Flow diagram of final cohort. This schematic represents the initial cohort and subsequent exclusions. LHC = left heart catheterization; LVEDP = left ventricular end-diastolic pressure; mPAP = mean pulmonary arterial pressure; NoPH = no pulmonary hypertension; PA = pulmonary artery; PAWP = pulmonary artery wedge pressure; PH = pulmonary hypertension; RHC = right heart catheterization; RV = right ventricle.
Table 1.
Cohort Clinical and Hemodynamic Characteristics (N = 2,270)

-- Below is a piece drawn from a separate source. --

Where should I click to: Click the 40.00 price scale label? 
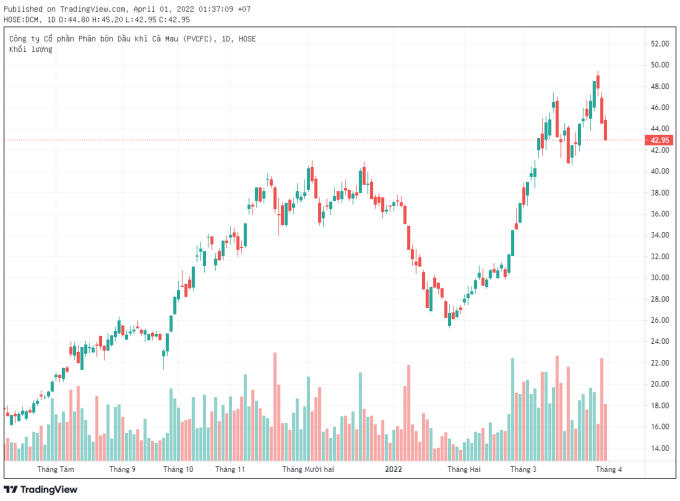click(659, 171)
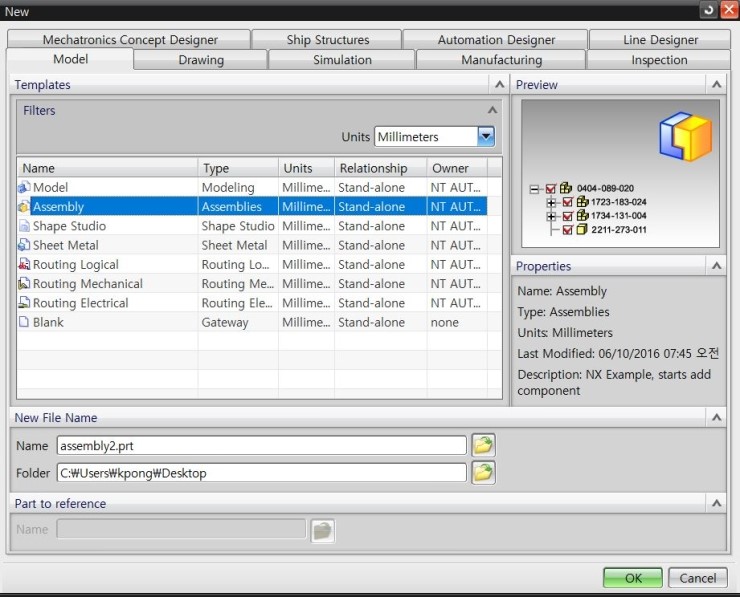740x597 pixels.
Task: Open the Units dropdown
Action: click(x=486, y=137)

| Characteristic | Value |
|---|---|
| Demographics | |
| Age, y | 62 ± 14 |
| Sex, male | 53 |
| Race | |
| White | 85 |
| Black | 11 |
| BMI, kg/m2 (n = 1,847) | 30.0 ± 7.3 |
| Comorbidities | |
| Obese | 42 |
| Diabetes mellitus | 37 |
| Coronary artery disease | 79 |
| Atrial fibrillation | 31 |
| Hypertension | 81 |
| Congenital heart disease | 13 |
| Heart failure | 43 |
| COPD | 13 |
| Interstitial lung disease | 17 |
| OSA | 10 |
| Valve disease | |
| Mitral | 49 |
| Aortic | 30 |
| Tricuspid | 15 |
| Pulmonic | 4 |
| Laboratory | |
| Brain natriuretic peptide, pg/mL (n = 1,257) | 649 ± 955 |
| Glomerular filtration rate, mL/min/1.73 m2 (n = 2,212) | 69 ± 28 |
| Hemoglobin, g/dL (n = 2,213) | 13.0 ± 2.0 |
| Hemodynamics | |
| Right atrial pressure, mm Hg | 8 ± 6 |
| Pulmonary arterial systolic pressure, mm Hg | 43 ± 18 |
| Pulmonary arterial diastolic pressure, mm Hg | 18 ± 10 |
| Pulmonary arterial mean pressure, mm Hg | 27 ± 12 |
| Pulmonary arterial wedge pressure, mm Hg | 15 ± 8 |
| Cardiac index, L/min/m2 | 3.0 ± 0.9 |
| Pulmonary vascular resistance, Wood units | 2.6 ± 2.3 |
| Left ventricular end-diastolic pressure, mm Hg | 16 ± 8 |
| Echocardiogram | |
| Left ventricular internal diameter at end-diastole, mm (n = 1,734) | 50 ± 11 |
| Left atrial diameter, mm (n = 1,674) | 43 ± 9 |
| Ejection fraction, % (n = 1,708) | 47 ± 16 |
| Left atrial enlargement | 55 |
| Left ventricular hypertrophy | 33 |
Numbers are mean ± SD or percent.
Agreement and Correlation of PAWP and LVEDP
Among the 2,270 patients with both measurements, the mean difference between PAWP minus LVEDP was −1.6 mm Hg (IQR, −15 to 12 mm Hg); however, the range was wide (−18 to 30 mm Hg) (Fig 2A). The two measurements were moderately correlated by linear regression (R2 = 0.36, P < .001) (Fig 2B). PAWP tended to underestimate LVEDP at low LVEDP values and overestimate LVEDP at high LVEDP values (Fig 2B). The two variables had especially poor agreement as the mean of PAWP and LVEDP increased. In total, 42% and 64% of patients differed by > 5 mm Hg or > 20%, respectively.
Figure 2.
A-D, Agreement and correlation between pulmonary artery wedge pressure and LVEDP in the entire cohort (A and B) and those with pulmonary hypertension (C and D). Diff = difference; IQR = interquartile range. See Figure 1 legend for expansion of other abbreviation.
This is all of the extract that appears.